A friend who is a store manager of a major retail outlet recently received a letter asking for an opportunity to hold a book signing. Evidently, this was actually the second letter the author had sent. In that envelope, the author also included a copy of the first letter. My friend asked if I interested. I was not, and he was not. He threw it away.
The first letter was addressed to, “To whom it May Concern.” The second letter was addressed to, “The Store General Manager.” Both letters went into great detail on who the author was and how she got to be where she was. In many ways, this was a badly written, cover letter applying for an opportunity to conduct a book signing (okay that might be a stretch).
How much more effective would this letter have been had she addressed it to my friend? Could it have been that difficult to find his name?

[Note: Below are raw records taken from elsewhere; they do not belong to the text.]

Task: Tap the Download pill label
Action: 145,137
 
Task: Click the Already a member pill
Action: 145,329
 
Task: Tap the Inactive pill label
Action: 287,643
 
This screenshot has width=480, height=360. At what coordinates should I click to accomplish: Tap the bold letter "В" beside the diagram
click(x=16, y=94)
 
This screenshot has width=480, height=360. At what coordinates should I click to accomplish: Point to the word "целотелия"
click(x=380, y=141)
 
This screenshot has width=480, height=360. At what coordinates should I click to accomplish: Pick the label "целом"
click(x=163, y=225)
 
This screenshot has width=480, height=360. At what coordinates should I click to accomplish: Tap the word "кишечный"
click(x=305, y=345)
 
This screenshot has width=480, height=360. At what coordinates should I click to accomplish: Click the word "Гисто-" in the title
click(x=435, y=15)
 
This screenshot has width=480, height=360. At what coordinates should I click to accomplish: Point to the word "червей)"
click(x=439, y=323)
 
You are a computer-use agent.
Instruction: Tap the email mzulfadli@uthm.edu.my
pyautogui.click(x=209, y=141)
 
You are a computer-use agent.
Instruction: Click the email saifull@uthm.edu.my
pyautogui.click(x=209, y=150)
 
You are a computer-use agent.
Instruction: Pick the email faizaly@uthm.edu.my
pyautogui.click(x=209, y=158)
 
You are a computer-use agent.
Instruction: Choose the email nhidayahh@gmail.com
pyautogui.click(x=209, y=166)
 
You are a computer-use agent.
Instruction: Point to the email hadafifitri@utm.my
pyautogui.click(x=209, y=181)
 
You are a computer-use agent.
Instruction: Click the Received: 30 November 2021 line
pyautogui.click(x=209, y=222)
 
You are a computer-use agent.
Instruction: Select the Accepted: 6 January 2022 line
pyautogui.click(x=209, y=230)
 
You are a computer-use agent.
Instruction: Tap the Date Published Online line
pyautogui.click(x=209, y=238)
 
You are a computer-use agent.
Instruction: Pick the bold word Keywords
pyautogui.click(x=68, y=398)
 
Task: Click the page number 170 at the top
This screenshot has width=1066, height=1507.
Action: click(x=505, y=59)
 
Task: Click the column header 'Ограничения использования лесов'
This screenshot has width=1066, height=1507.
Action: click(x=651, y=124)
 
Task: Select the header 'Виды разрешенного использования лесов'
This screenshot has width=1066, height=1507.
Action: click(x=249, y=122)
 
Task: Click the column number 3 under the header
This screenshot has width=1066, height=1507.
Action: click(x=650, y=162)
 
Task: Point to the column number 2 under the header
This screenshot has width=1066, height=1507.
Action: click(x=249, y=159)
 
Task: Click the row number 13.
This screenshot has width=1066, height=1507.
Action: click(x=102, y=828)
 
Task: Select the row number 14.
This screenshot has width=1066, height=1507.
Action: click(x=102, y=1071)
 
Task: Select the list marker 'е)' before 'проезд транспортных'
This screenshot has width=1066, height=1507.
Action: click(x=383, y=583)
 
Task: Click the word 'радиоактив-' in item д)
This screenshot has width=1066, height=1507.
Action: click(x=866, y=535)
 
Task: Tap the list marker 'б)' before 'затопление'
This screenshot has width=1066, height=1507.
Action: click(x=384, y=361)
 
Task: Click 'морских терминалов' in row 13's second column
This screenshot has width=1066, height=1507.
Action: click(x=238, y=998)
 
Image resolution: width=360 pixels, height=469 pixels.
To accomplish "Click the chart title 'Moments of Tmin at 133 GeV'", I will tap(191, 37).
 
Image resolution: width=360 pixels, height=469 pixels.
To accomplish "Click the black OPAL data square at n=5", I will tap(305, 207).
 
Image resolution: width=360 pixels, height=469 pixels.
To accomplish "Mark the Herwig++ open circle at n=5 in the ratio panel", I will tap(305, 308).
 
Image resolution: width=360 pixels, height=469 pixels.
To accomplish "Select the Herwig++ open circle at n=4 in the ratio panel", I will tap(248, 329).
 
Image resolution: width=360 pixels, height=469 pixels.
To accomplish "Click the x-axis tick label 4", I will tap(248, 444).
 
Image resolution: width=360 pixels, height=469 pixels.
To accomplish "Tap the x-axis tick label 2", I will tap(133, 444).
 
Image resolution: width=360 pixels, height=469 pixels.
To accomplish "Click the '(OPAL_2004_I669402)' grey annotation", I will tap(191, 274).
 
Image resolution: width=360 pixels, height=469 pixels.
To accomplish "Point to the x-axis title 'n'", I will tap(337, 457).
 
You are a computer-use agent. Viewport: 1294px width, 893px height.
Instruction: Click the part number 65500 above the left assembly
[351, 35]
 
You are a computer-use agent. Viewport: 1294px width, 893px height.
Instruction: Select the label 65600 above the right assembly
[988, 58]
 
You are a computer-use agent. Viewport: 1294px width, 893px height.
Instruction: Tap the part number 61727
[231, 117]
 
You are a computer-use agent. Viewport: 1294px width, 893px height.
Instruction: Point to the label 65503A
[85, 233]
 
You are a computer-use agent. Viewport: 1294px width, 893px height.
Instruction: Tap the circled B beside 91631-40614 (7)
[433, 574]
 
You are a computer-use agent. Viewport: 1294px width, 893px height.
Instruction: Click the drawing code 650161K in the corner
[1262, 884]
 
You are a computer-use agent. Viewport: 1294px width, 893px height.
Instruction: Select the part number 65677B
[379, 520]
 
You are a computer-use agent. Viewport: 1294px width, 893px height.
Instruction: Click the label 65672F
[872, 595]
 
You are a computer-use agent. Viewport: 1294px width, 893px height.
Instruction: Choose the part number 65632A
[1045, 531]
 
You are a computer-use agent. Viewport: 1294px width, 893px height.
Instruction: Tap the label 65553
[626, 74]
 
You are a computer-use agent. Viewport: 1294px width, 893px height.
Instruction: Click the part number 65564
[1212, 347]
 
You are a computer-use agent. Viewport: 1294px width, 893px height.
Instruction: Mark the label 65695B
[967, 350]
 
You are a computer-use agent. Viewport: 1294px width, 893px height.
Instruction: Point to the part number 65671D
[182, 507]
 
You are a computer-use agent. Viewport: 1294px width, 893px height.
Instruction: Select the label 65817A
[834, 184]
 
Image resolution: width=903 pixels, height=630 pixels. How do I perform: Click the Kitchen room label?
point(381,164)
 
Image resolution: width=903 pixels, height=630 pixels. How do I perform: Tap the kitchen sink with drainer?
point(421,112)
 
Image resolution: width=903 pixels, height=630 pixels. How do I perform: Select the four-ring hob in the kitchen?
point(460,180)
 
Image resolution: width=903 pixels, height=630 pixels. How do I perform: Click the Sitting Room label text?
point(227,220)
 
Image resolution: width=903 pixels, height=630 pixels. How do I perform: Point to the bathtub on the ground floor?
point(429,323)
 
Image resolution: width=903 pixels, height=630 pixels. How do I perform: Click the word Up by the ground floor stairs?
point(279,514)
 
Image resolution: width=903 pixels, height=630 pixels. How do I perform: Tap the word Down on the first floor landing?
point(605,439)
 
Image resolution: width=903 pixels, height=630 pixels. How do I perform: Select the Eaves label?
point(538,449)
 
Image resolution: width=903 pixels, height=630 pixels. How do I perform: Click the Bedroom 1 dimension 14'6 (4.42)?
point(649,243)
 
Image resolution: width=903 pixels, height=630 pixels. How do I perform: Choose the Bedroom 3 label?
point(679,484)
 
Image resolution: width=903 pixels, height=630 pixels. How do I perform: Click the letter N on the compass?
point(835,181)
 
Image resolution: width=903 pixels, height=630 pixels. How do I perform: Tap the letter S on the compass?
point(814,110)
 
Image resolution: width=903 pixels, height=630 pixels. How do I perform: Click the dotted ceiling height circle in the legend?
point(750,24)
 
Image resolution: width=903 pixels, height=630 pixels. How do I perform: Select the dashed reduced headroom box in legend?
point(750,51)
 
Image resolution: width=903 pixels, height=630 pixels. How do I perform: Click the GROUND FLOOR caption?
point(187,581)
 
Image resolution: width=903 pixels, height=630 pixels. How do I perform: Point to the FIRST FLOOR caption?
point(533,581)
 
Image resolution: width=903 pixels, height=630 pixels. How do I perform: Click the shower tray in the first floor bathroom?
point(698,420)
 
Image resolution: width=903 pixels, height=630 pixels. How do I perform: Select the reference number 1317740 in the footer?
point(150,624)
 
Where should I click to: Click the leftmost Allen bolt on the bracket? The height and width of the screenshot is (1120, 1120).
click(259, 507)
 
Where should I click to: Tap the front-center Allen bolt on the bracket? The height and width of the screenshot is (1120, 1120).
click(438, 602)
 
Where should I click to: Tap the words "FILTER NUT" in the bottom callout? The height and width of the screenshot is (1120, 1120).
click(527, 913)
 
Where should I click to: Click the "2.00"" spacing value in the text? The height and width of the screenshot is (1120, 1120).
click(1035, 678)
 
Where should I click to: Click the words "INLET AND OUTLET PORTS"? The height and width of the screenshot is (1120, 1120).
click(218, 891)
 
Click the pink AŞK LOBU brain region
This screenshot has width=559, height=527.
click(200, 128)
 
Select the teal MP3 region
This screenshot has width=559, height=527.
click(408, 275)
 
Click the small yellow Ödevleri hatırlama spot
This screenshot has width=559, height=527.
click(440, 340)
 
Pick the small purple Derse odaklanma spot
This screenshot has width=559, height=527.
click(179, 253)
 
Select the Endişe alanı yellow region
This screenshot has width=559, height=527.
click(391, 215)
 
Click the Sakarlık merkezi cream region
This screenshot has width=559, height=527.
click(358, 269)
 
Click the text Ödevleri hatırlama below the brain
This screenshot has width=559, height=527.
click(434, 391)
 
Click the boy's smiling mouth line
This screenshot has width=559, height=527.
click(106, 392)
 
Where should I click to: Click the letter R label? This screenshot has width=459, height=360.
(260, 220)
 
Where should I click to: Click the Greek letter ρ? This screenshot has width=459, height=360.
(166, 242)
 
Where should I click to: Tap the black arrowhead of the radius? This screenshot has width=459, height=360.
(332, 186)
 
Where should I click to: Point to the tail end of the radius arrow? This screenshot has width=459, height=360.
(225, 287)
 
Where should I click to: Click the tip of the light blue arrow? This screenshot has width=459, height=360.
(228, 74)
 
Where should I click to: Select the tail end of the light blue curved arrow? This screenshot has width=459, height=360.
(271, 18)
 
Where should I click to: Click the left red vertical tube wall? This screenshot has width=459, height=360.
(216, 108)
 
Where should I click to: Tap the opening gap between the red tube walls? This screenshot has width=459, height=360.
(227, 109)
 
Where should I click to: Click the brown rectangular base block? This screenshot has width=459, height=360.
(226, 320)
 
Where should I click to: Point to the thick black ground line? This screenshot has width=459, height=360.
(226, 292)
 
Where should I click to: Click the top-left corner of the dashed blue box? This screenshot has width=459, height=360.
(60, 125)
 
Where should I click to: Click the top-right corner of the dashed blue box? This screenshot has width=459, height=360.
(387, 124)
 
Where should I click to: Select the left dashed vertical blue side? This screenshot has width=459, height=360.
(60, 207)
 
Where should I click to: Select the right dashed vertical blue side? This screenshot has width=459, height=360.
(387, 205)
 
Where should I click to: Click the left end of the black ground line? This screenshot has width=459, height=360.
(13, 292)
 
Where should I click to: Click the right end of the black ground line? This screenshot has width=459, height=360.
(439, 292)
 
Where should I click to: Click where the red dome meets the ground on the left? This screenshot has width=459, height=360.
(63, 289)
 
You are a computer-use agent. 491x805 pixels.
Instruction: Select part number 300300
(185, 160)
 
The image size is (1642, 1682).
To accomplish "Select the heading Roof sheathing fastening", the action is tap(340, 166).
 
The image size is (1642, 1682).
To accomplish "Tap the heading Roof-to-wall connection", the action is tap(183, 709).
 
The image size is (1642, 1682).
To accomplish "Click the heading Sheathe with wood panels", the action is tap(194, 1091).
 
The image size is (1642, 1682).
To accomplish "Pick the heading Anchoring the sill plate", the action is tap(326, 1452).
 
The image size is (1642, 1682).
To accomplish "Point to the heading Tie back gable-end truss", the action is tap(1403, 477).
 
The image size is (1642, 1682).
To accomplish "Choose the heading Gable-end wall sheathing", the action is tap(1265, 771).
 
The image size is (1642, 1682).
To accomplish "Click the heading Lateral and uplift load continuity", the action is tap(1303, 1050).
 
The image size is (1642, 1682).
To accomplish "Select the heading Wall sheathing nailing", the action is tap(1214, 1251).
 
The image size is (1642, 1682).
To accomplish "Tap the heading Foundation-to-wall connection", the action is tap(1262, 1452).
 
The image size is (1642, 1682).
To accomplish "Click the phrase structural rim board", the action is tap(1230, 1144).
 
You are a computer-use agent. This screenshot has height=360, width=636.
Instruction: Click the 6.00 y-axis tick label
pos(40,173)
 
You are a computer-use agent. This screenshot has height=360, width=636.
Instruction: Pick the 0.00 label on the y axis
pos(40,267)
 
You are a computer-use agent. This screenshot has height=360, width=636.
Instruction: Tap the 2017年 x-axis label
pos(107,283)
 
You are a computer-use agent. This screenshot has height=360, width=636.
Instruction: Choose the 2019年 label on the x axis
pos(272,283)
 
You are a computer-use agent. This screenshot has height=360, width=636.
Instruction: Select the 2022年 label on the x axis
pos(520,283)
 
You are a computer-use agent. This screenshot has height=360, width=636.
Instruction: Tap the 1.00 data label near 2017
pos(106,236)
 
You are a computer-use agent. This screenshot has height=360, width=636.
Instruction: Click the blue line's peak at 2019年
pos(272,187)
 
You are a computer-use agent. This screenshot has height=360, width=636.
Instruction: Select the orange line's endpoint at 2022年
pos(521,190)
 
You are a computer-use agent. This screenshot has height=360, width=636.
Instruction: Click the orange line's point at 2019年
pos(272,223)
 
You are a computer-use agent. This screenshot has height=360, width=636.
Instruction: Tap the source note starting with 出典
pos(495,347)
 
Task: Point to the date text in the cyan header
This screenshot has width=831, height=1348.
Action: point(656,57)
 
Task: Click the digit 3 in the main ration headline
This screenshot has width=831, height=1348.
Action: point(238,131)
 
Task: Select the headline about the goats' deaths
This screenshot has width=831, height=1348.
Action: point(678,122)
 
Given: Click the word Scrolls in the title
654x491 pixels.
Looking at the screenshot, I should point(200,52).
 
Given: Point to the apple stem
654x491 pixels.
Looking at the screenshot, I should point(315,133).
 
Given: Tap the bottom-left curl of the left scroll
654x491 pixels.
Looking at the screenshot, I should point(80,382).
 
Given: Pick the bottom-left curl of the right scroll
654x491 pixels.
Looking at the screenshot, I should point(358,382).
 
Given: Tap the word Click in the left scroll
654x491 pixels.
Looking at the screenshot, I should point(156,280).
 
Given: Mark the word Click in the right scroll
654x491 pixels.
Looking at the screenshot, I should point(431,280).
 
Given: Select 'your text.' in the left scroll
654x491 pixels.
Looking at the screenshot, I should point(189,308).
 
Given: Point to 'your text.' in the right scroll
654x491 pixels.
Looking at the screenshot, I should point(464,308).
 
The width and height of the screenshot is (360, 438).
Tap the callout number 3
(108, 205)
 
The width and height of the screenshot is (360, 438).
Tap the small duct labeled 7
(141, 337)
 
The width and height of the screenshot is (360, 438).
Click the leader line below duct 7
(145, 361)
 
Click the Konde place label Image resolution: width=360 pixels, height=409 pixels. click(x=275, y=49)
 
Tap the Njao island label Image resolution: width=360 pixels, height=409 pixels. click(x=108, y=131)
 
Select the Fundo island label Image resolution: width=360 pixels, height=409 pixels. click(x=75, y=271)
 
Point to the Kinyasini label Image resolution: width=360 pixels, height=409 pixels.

What about a simple phone call?
In the past, I have had no problems calling a company and getting the name of the right person, once I explained what I wanted.
And it is all commonsense. Anyone opening a letter and reading a generic salutation is immediately going into “junk mail” mindset. At best, the reader will briefly skim the letter and might take a quick look at the resume before either tossing it or giving it to someone else.
I suppose some think that the substance of the cover letter or resume is most important. And I would not disagree with that. Nevertheless, to get to that great substance; you must overcome some basic prejudice. And the most basic prejudice is our belief in our self-importance.
To be clear, you do not need to address it, “To His Royal Excellency…,” rather a simple, “Dear Mr. GivemeaJob” should suffice. Using the correct name at the very least demonstrates you have done a bit of research. Will it get you an interview, or a job? It will not do that, but it will at least keep you alive.
In the hyper-competitive job market of today, every little detail comes. And this is actually a pretty big detail. Your cover letter must be addressed to a live, breathing human being.